How to Write a Personal Mission Statement

Good day class. Today I'll be discussing how to write a personal mission statement.

You might ask, “Why do I need a personal mission statement?” That is a good question. Some believe a personal mission statement provides you with a sense of clarity and a sense of purpose. Some believe it helps define who you are and how you live. Some believe it helps win a job interview or otherwise succeed at endeavors. Others like me believe if you seriously think you need a mission statement, what you really need is to ditch your job for a few hours and get a hobby.

Serious or not, many will agree a personal mission statement will aid you obtaining employment in the corporate world as an obedient company zombie. And by further blurring the line between “company” and “person,” having a personal mission statement can be useful to prove you are actually a company when taken to trial for polluting, stealing, or causing grievous bodily injury, particularly if your mission statement declares you are against such things. Your mission statement may be the legally deciding difference between you as a felonious person, or acting as an agent in good faith of your felonious corporate personhood.

Your mission statement can also be thought of as a part of your personal “brand” - useful if you view yourself as a salable object like a prostitute or politician. It defines for you a rank above the lowly consumer, the average schmuck, one of the masses. It also helps you decide who to socialize with, namely, others with personal mission statements.

• [Requests]:
1. According to the text on personal mission statements, for which acts might a person be taken to trial? List every act it names.
2. Answer these from the text on personal mission statements:
(a) What does the speaker say you really need if you seriously think you need a mission statement?
(b) Your mission statement can be thought of as part of what?
(c) With whom does a mission statement help you decide to socialize?
3. Copy the text on personal mission statements word for word, everything from "Good day class." down to "get a hobby.".

• [Extracted material]:
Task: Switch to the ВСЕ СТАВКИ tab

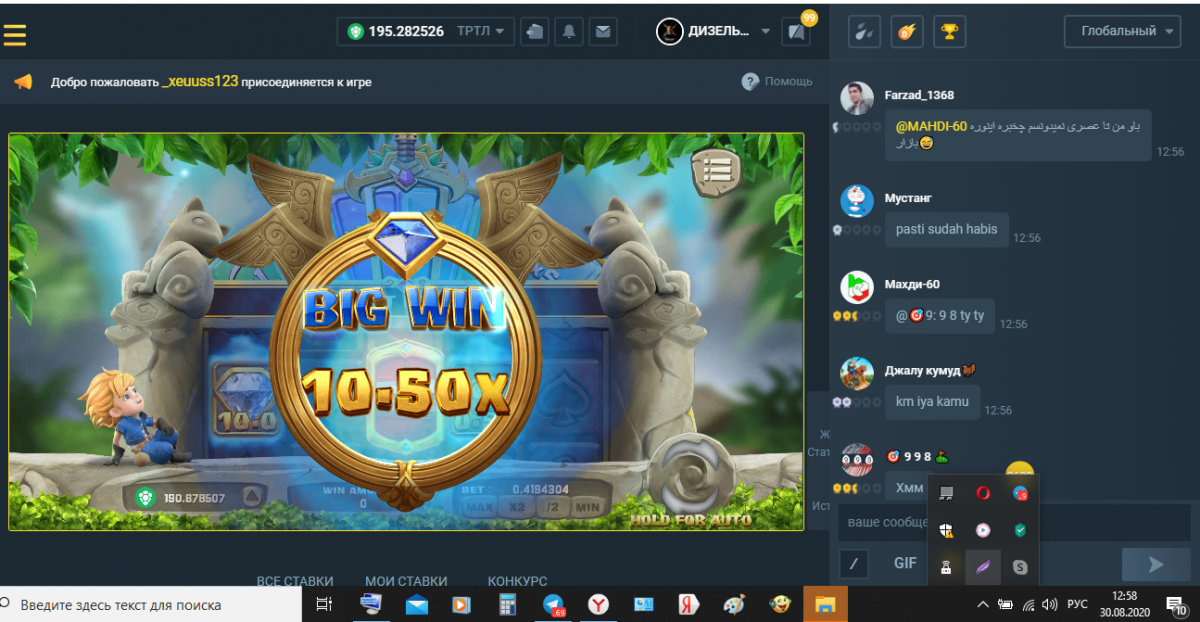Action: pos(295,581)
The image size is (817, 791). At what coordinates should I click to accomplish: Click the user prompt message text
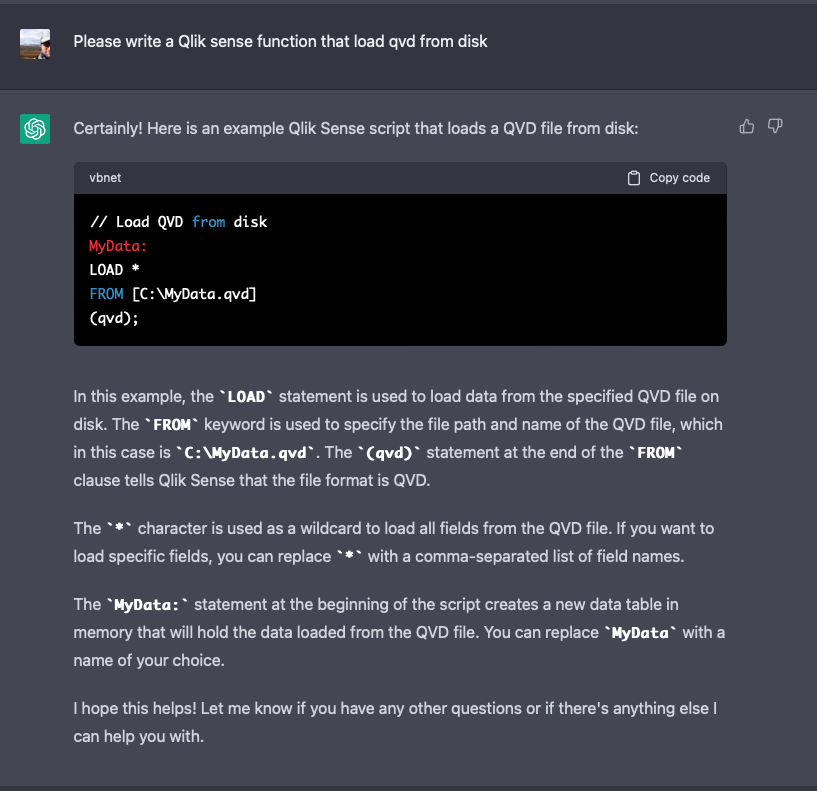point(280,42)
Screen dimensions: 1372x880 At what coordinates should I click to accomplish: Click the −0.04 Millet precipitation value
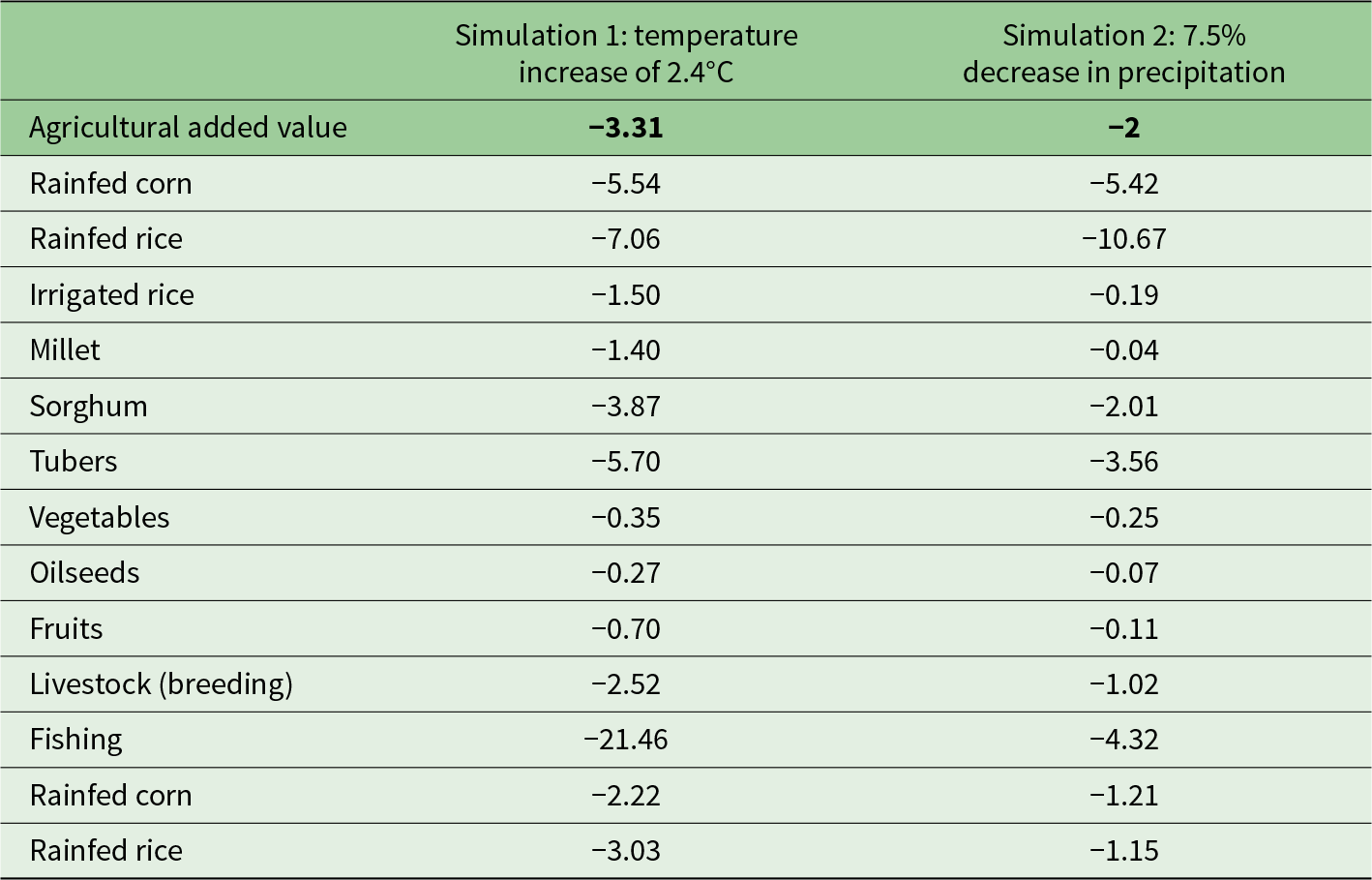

...

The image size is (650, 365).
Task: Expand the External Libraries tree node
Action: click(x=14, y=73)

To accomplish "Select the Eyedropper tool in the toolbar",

==

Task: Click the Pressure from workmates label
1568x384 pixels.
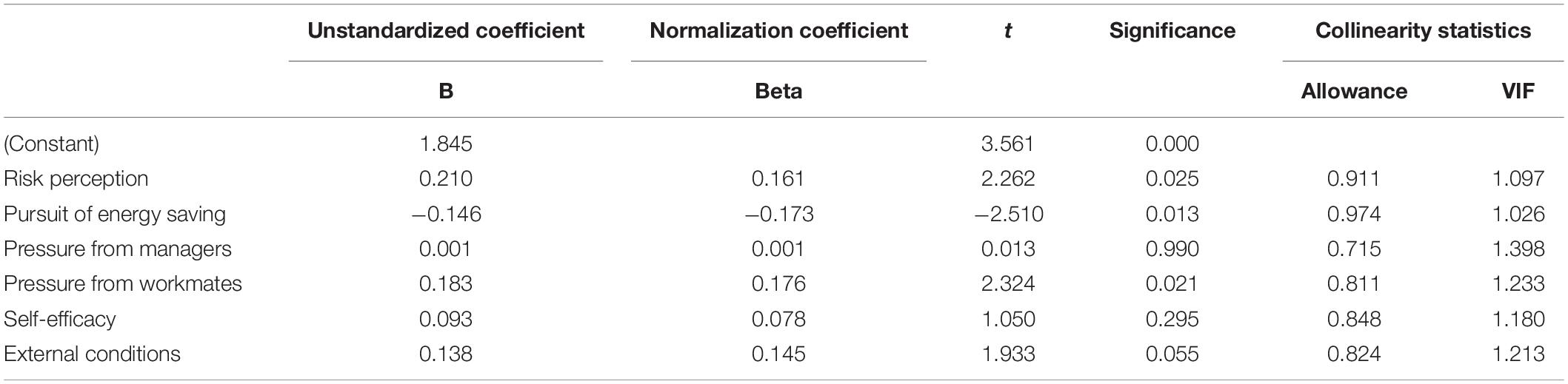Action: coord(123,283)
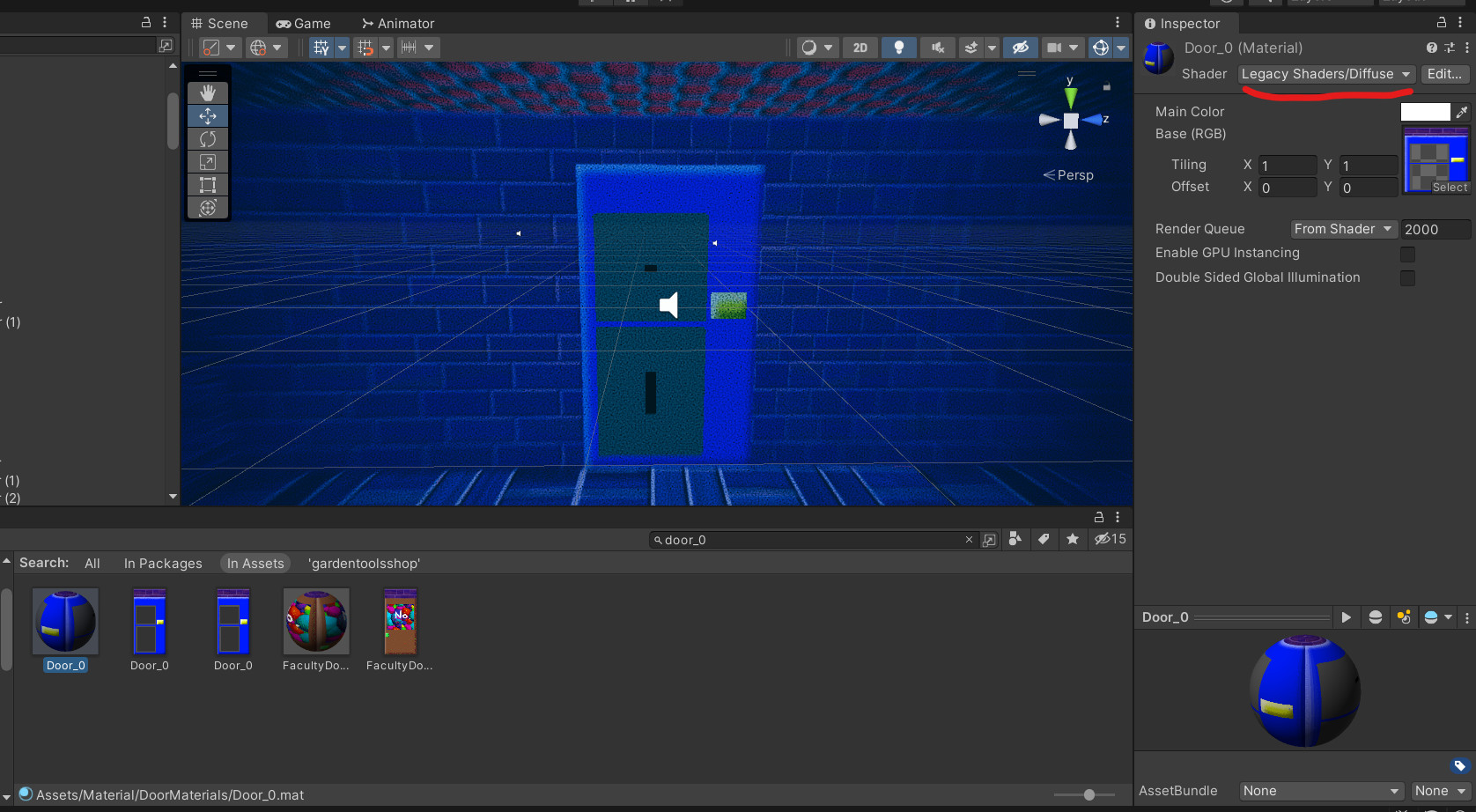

• [Results of the tasks]:
1.
- polluting
- stealing
- causing grievous bodily injury

2.
(a) To ditch your job for a few hours and get a hobby.
(b) Your personal "brand."
(c) Others with personal mission statements.

3.
Good day class. Today I'll be discussing how to write a personal mission statement.

You might ask, “Why do I need a personal mission statement?” That is a good question. Some believe a personal mission statement provides you with a sense of clarity and a sense of purpose. Some believe it helps define who you are and how you live. Some believe it helps win a job interview or otherwise succeed at endeavors. Others like me believe if you seriously think you need a mission statement, what you really need is to ditch your job for a few hours and get a hobby.